Retype the material from the line containing "Click the global markers file icon" through the end of the material, keeping both ends and every line exactly as it appears, with the pictures left out.

**Provided material:**
--- START ---
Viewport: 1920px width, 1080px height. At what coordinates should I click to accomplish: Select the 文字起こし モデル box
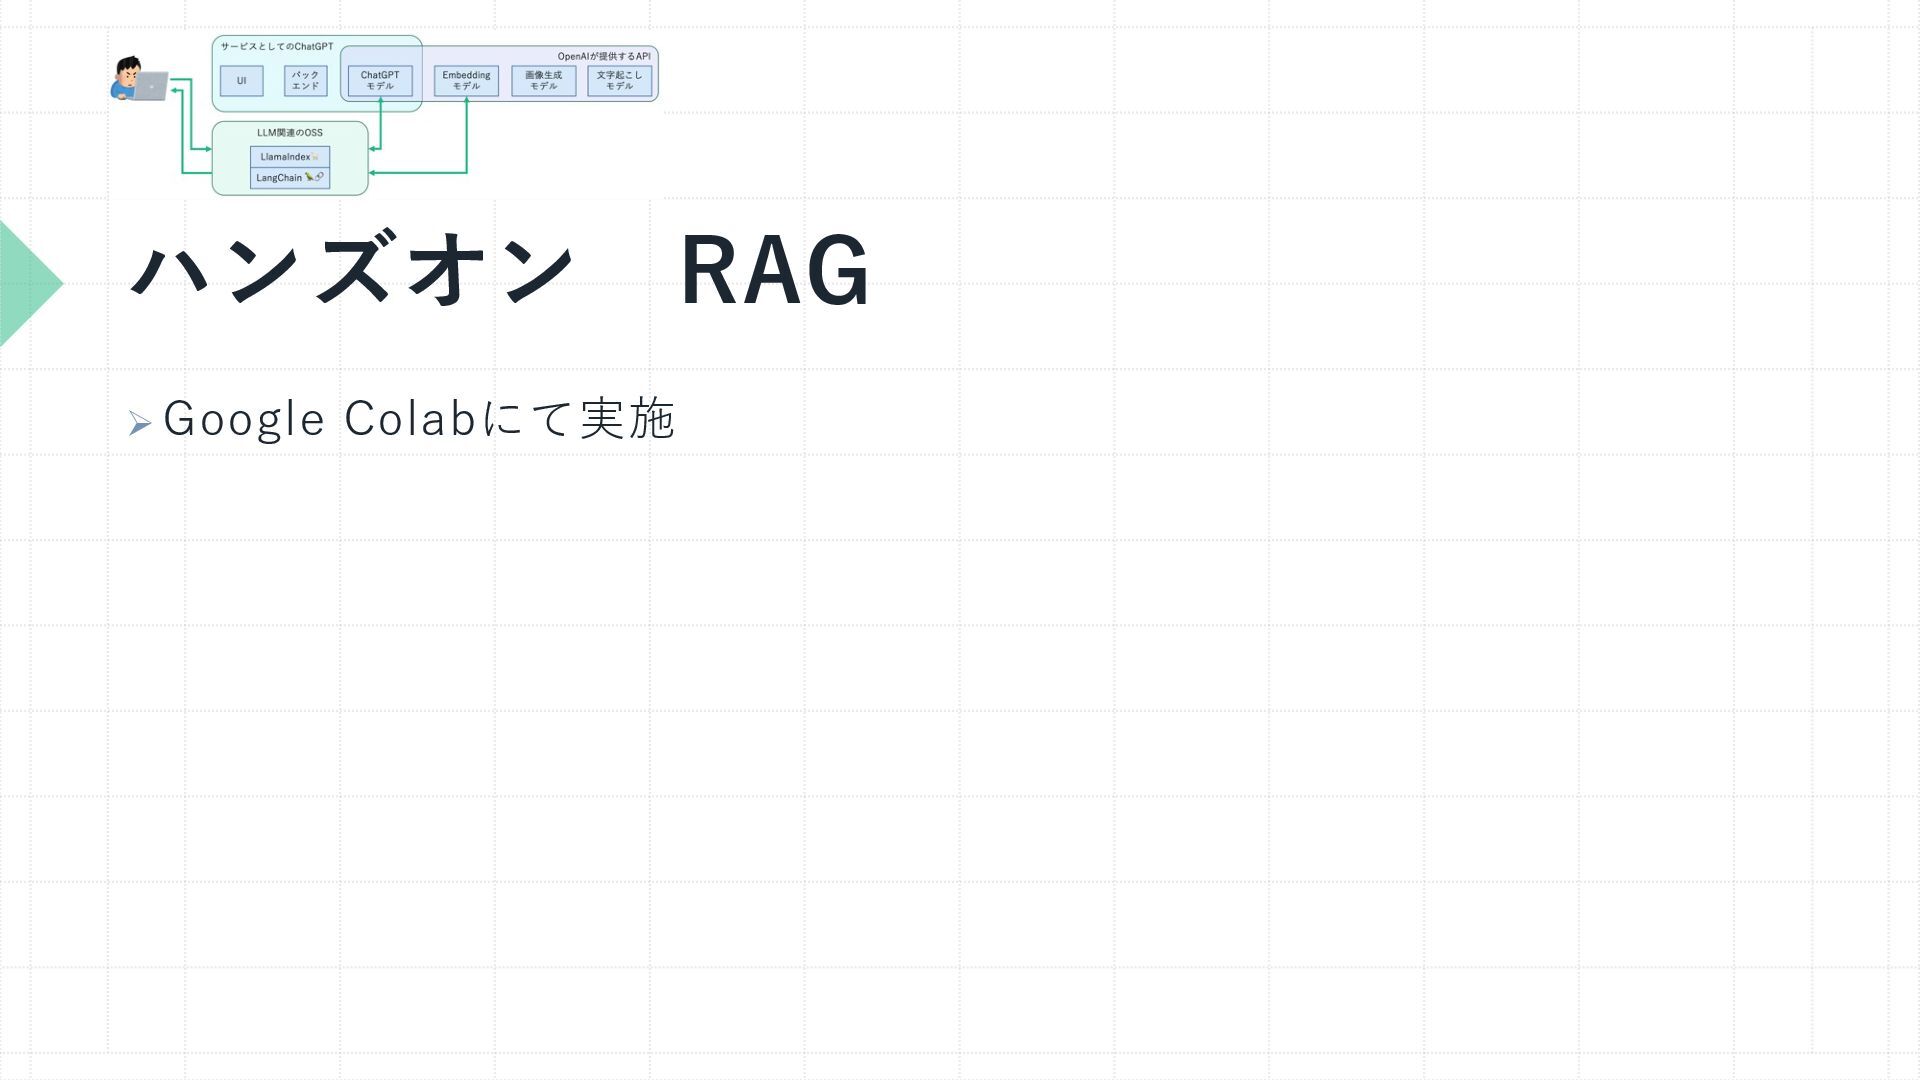click(619, 81)
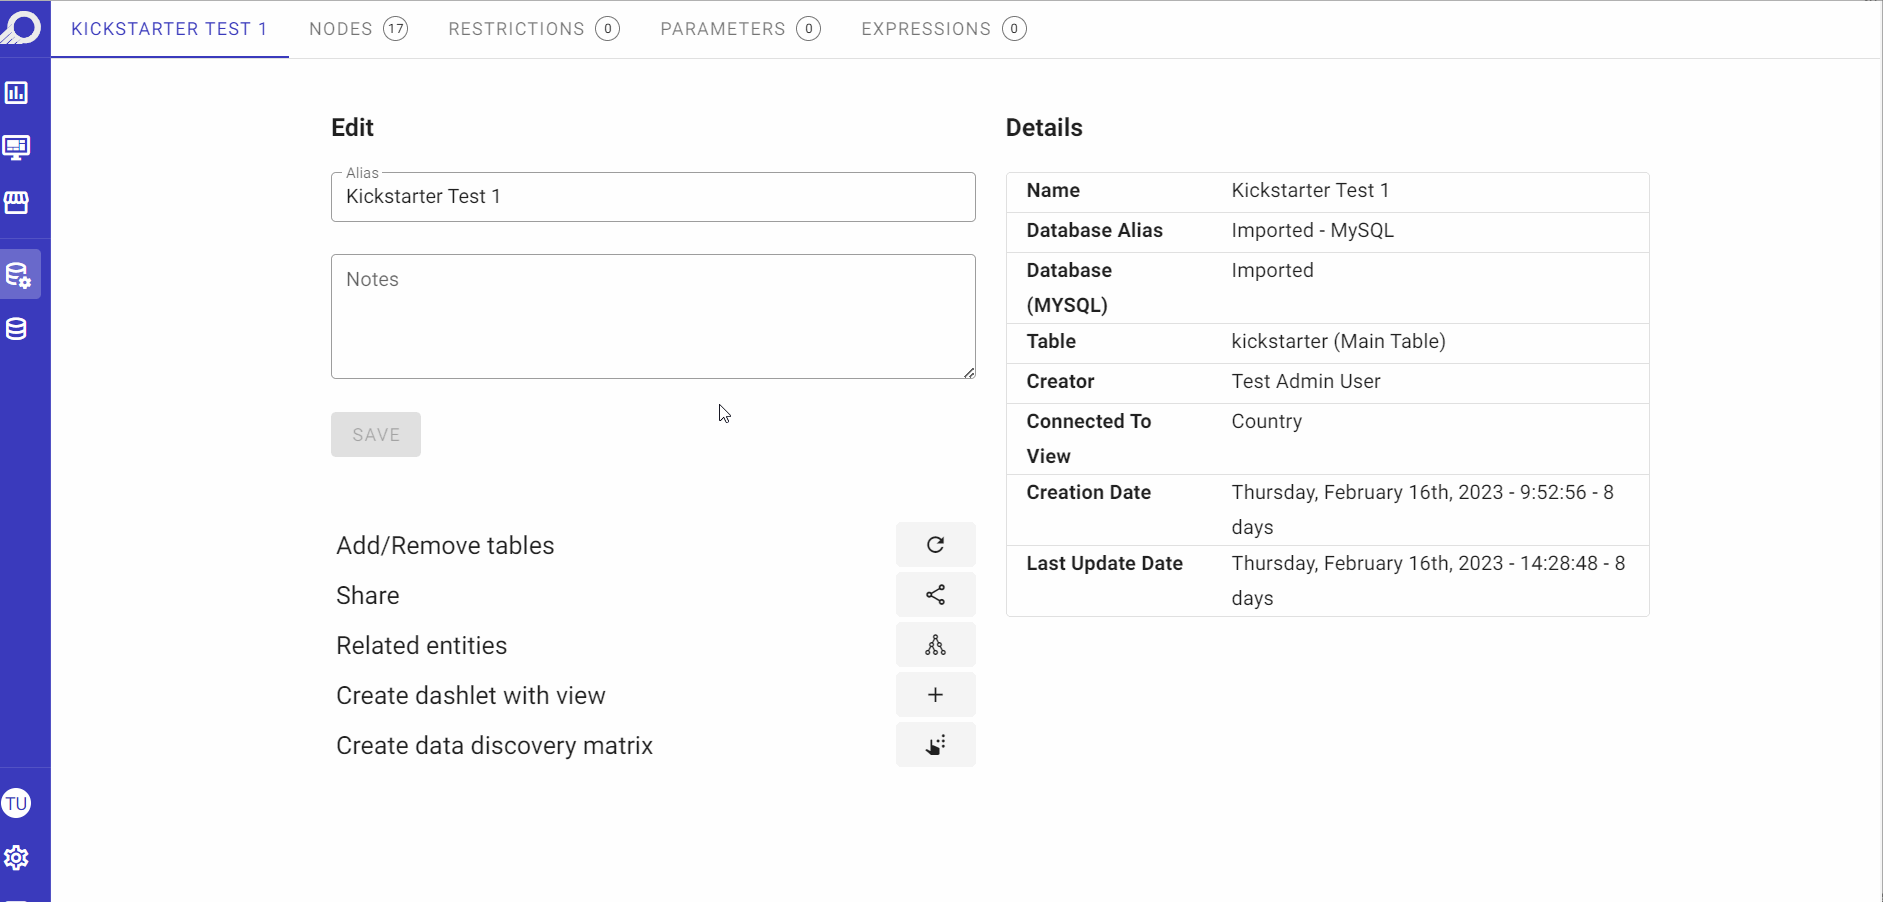
Task: Click plus to create dashlet with view
Action: point(935,695)

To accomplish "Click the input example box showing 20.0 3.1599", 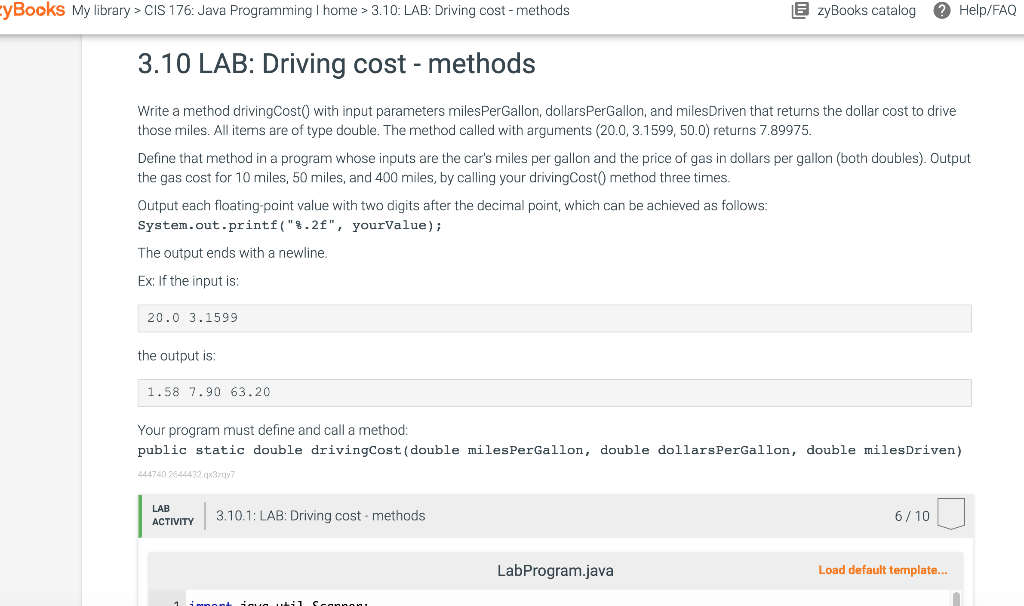I will [x=554, y=317].
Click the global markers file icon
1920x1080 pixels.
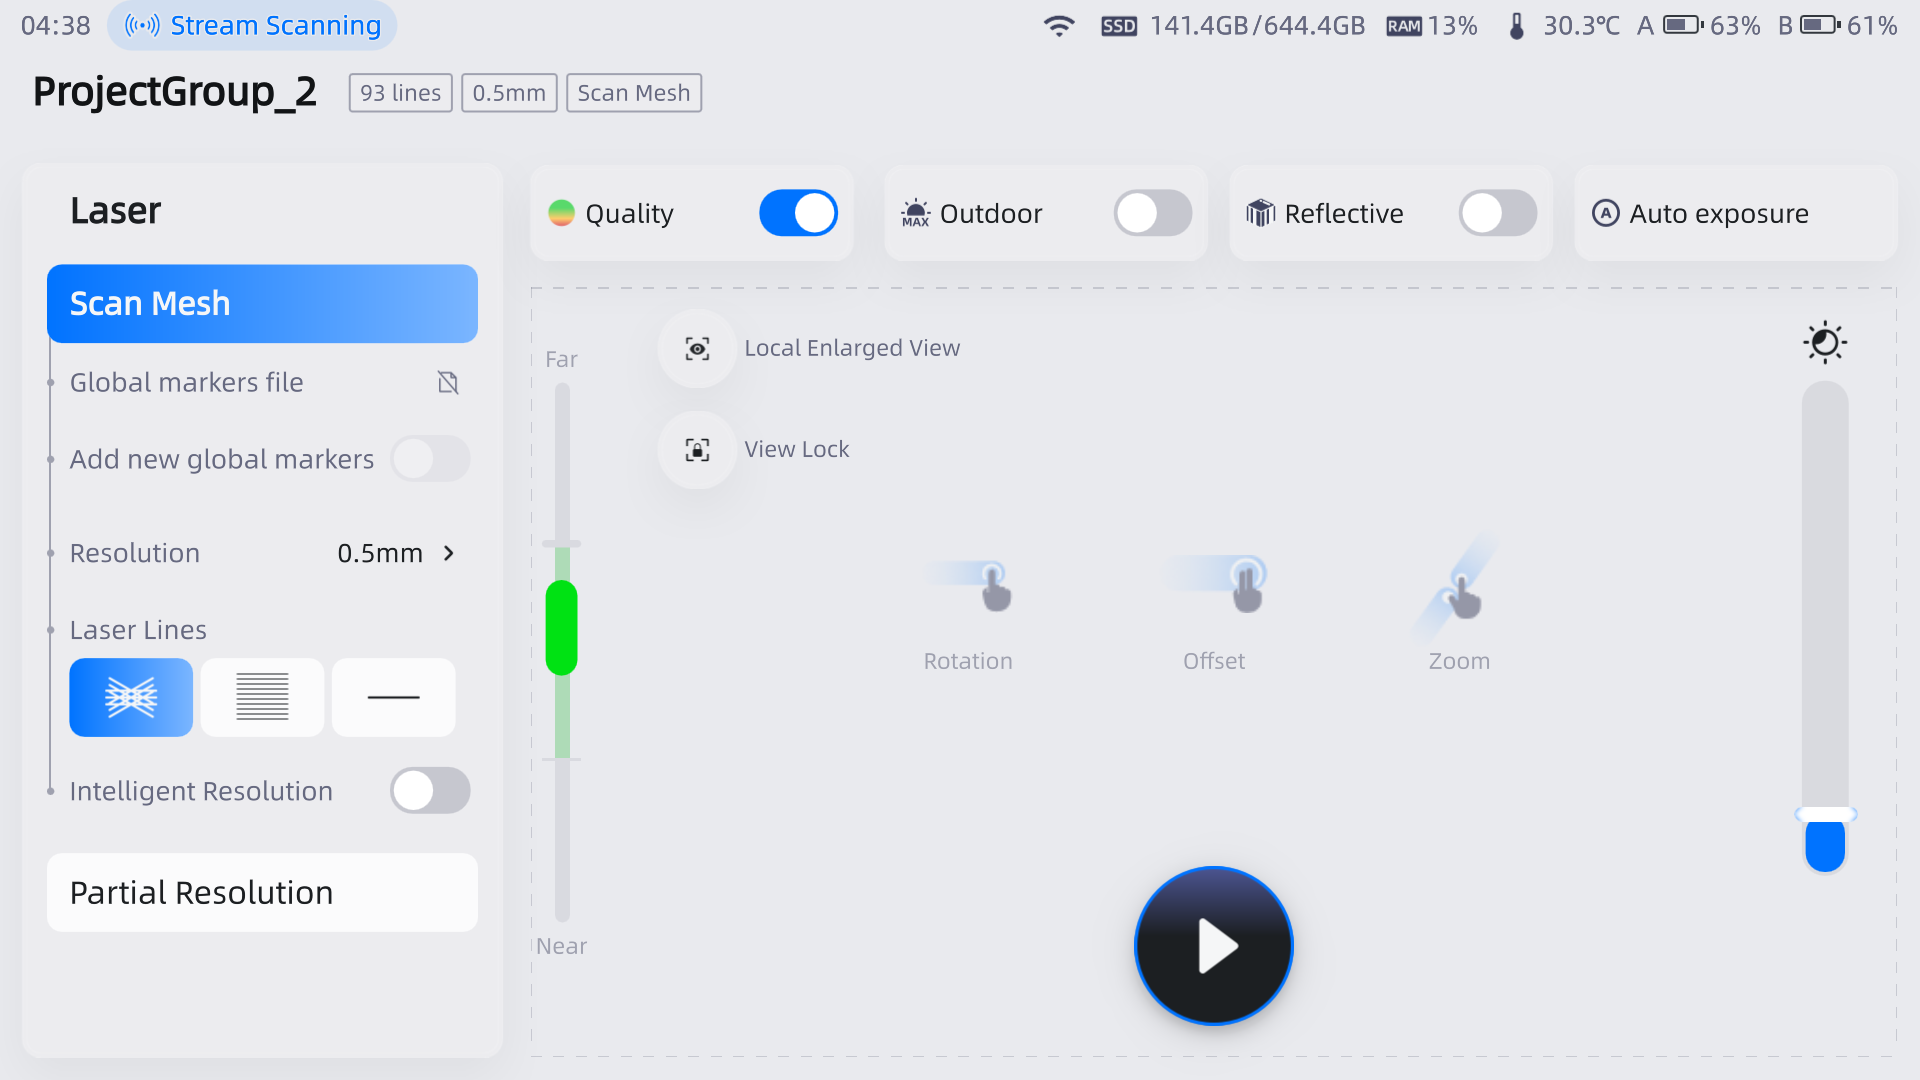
--- END ---
**The result:**
Click the global markers file icon
1920x1080 pixels.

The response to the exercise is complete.